Starting experiments with a “nut fig”

Standard

The term “backwards design” is often applied to curriculum design. If you want your students to learn a particular thing, you start with identifying what that outcome should look like at the end of the semester. Then you design your class backwards from that outcome, to make sure your students have a way to get there.

I think we should be talking more about backwards design when when it comes to statistics and the design of experimental and observational research.

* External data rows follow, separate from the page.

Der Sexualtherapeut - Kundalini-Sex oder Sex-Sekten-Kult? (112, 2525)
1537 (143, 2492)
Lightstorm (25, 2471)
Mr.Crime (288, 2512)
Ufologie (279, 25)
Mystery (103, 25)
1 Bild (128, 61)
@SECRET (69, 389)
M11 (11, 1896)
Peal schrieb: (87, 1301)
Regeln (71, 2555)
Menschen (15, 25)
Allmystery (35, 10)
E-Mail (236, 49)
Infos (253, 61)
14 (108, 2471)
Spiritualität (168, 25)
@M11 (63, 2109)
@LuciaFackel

Journalists call the key passage of each story a “nut graf.” Shouldn’t we have a “nut fig” for each experiment, and know what the axes and statistical tests will be before we run an experiment?I see a lot of papers that dance around the key result, that can’t be tested directly because there isn’t enough statistical power, or the wrong experimental design. Backwards planning can minimize this problem. Knowing what your “nut fig” is — before you get to work — is key.

For me, a new experiment begins with the figure. And when I’m writing it up, I start with the same figures that I imagined up front. (Some of the best grants I’ve seen, by the way, have a set of “nut figs” for each experiment, showing the range of possible results and how they would address the central aims of the proposal.)

Here’s an example. Several years ago I was wondering about how ant colonies decide how many soldiers they want to make. Maybe some species have a higher investment into soldier production than other species? I also wanted to know if any differences among species were explained by the body size of the ants.

I figured it would take two figures to answer these questions. First, I imagined a figure that had a lot of panels — one for each species — looking at the relationship between the number of workers and the number of soldiers, with each variate in the plot representing a whole colony that was collected in the field.

Here’s what that picture looked like, once I wrote the paper:

Screen Shot 2017-11-12 at 9.10.05 PM.png

The second figure, to ask about whether interspecific differences are explained by body size, has an x axis from data pulled from the first figure. I could simply take the slopes of each line as a variable, and compare to the body size of the workers. That’s what I imagined up front, and the figure at the top of the post is what I made

I think this made a really compelling paper, and demonstrated this discovery in a robust manner. (Here’s the post about that paper, by the way).

I think this was compelling and convincing because I identified specifically the result that I think would answer the question best, and then I designed the work to get at these data. (I didn’t do the stats in excel, though I could have come to think of it, and that’s how I built these figs).

Do you know what your x-axis and y-axis will be on the “nut fig” for your experiment before you collect data?

Of course, we don’t know what we’re going to find, which is why we do experiments! And oftentimes, the things we don’t expect are the ones that end up being the most interesting and useful. Nonetheless, when we are designing experiments to answer specific questions, shouldn’t we know precisely how we plan to test our central question?

I think senior scientists tend do do backwards planning, at least implicitly, all of the time, just as a result of experience and practicality. Not everybody makes a point to discuss backwards experimental design while training students. In the process of mentoring a student who is at the start of a project, a great question might be, “When you’re writing this up, what do you think the key figure will look like?”

7 thoughts on “Starting experiments with a “nut fig”

  1. Nice.
    1. It is a REALLY compelling fig, or nut.
    2. Statisticians are always begging researchers to come to them first, in the planning stages of experiments, so that the analysis can used in the design.

  2. Really interesting – I know a couple of labs where this approach is de riguer – seems to work for them. I’m an “old dog” but never too old to learn new tricks so will try this in teh grant proposal I am currently struggling to write :-)

  3. Good post. Students are often advised to write papers by starting with the key figures and building around them. But as you point out, the writing actually starts with the study design.

    I did for Fox et al. 2017 (https://dynamicecology.wordpress.com/2017/08/28/__trashed-4/). And I did it again for an ongoing project, though the nut figure didn’t turn out compelling, perhaps because we weren’t able to run the experiment long enough.